The yield of 24-hour ambulatory electrocardiography in the assessment of symptomatic school-age children


Khalil Ouaghlani
Meriem Drissa
Rihab Ben Othmen
Hela Msaad
Kaouther Hakim
Fatma Ouarda



Light-headedness, syncope, dyspnea, chest pain, palpitation, loss of consciousness (LOC) or malaise are frequent reasons for consultation in school-age children (SAC). The yield of holter monitoring (HM) in the investigation of these symptoms in SAC is still controversial given the scarce studies.

Aim: 1/To determine the prevalence of baseline ECG abnormalities and those detected in HM in SAC and 2/ to assess the predictive factors of abnormal HM test. 

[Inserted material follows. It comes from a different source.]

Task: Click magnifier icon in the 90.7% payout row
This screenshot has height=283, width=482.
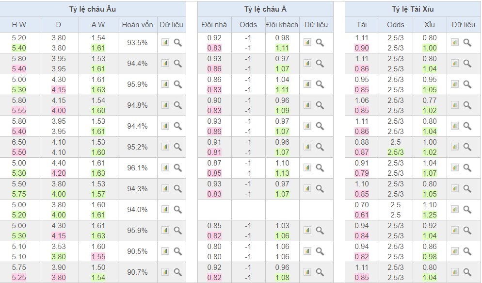Action: point(177,272)
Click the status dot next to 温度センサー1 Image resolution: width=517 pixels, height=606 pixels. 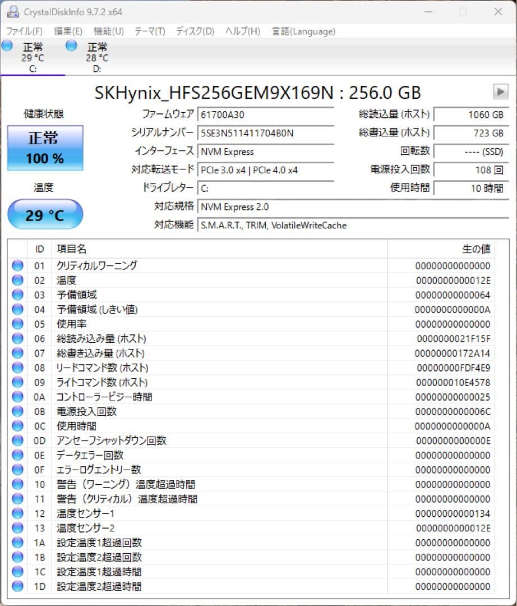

Methods: We conducted a retrospective descriptive study in which we included SAC (6 to 12 years old) presenting with syncope or light-headedness or palpitation, dyspnea, or chest pain, malaise or LOC and referred to our department for HM

Results: We included 366 children. Mean age was 9.7±1.88 years. The major symptoms experienced by the patients were: palpitation (50.7%), chest pain (16.9%), light-headedness (11.9%), syncope (6.9%), LOC (5.3%), ECG was abnormal in 8.7%. The two most common baseline ECG abnormalities were premature ventricular contractions (PVCs) (1.8%) and right bundle branch block (1.6%). HM was abnormal in 101 (26.6%) patients. The most common abnormalities in HM were vagal hypertonia in 61 patients (16.1%), PVCs in 29 patients (7.7%), Malignant abnormalities were encountered in 16 patients (13.9%). In the multivariate analysis: Age≥10 years, mean heart rate <94 beats per minute, syncope, LOC, malaise and PVCs on baseline ECG were identified as independent risk factors of abnormal holter.

Conclusion: HM has an important diagnostic value in symptomatic SAC. It allows the identification of benign as well as malignant arrhythmias.